═════ Information shown
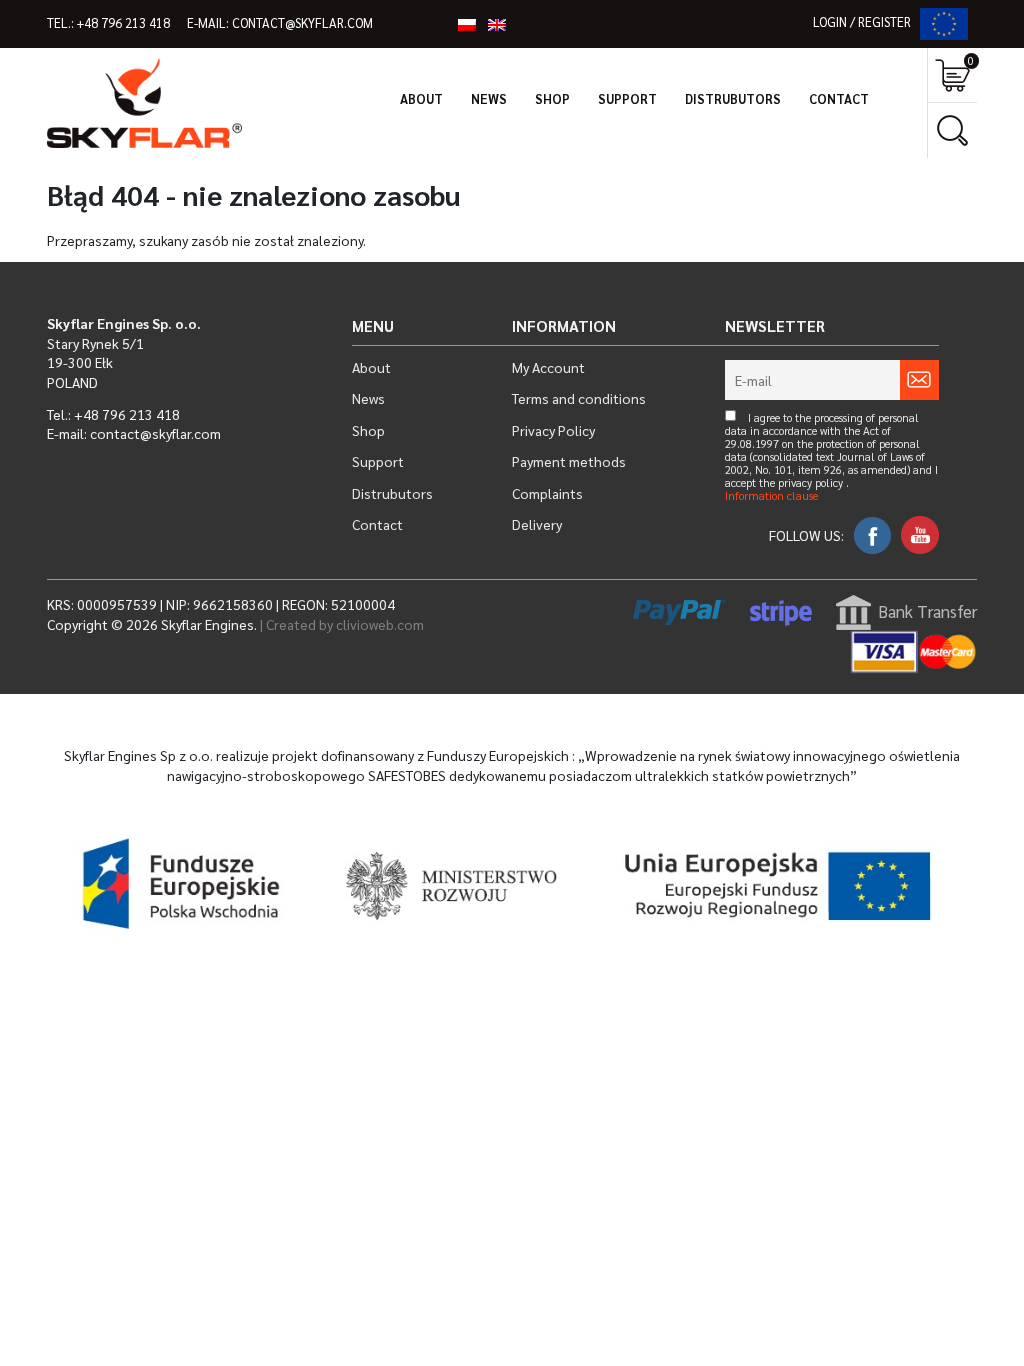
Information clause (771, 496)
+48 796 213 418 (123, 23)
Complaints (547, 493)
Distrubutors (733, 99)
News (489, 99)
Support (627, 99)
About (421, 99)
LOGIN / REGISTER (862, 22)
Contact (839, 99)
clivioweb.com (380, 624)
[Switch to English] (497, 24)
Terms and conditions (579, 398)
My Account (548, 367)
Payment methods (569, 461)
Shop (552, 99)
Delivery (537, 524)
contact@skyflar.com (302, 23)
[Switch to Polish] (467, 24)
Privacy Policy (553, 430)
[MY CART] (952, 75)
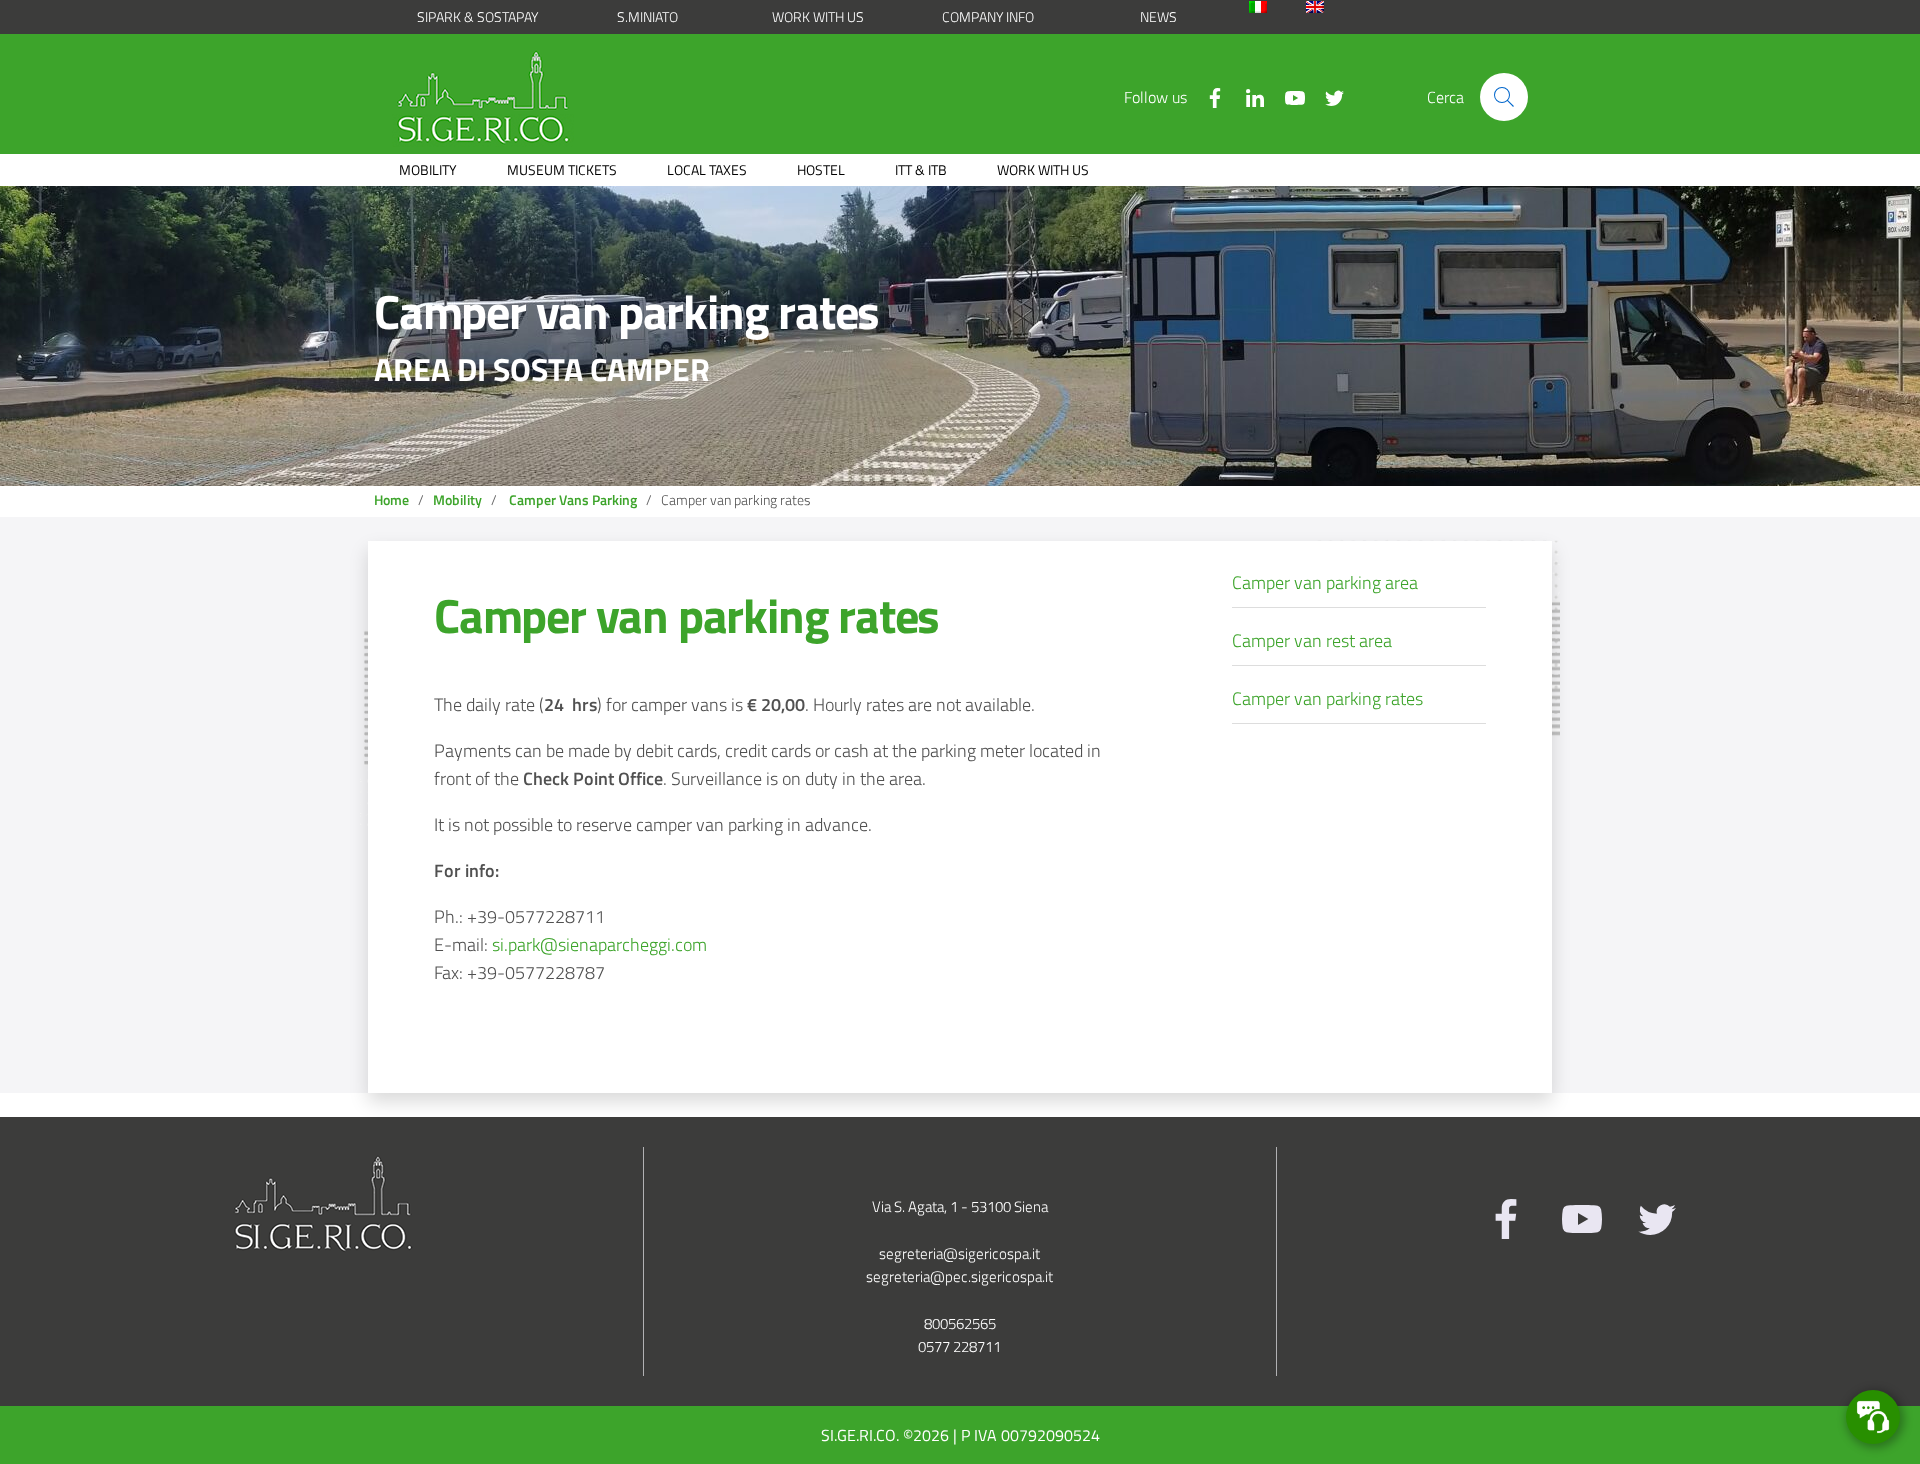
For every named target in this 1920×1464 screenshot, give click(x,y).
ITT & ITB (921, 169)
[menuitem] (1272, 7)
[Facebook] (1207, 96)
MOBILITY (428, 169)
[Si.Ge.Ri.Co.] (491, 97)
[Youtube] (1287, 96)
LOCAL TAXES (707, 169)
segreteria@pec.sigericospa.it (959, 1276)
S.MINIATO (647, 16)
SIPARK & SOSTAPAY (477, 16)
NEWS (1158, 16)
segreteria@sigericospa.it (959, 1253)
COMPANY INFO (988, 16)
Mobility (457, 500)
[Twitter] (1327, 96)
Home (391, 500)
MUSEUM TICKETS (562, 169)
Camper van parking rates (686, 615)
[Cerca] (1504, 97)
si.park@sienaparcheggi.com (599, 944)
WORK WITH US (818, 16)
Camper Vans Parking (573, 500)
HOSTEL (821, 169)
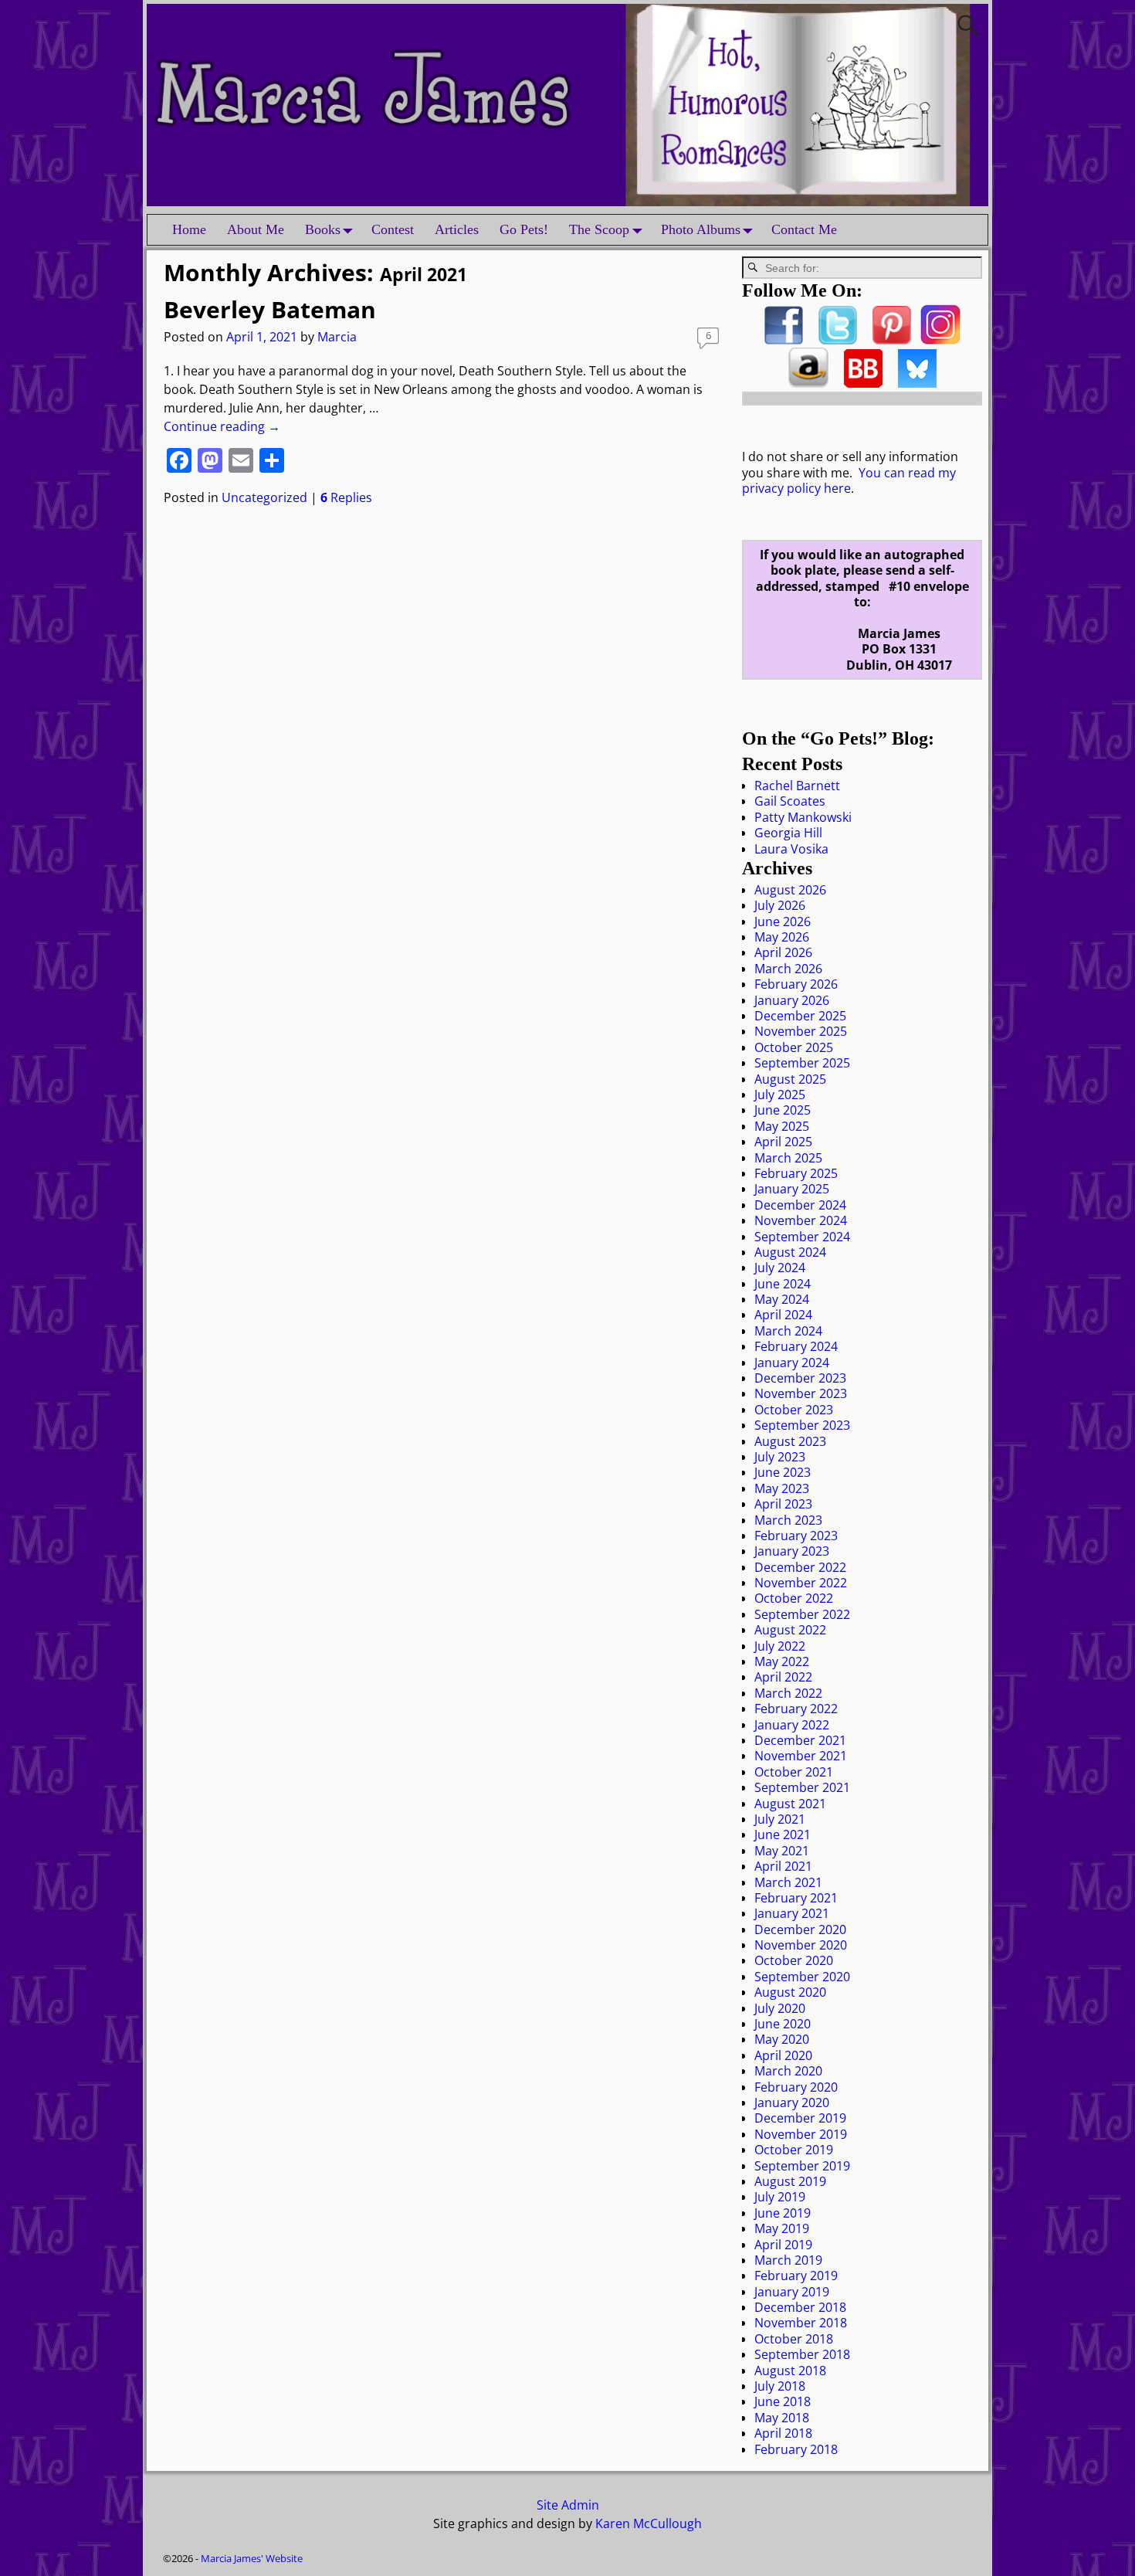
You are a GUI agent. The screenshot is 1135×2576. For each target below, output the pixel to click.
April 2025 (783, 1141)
══════════
__Exercise goal__
Matching lines for the string "sigericospa": work out how many the records contain and write only the number.

__Exercise solution__
2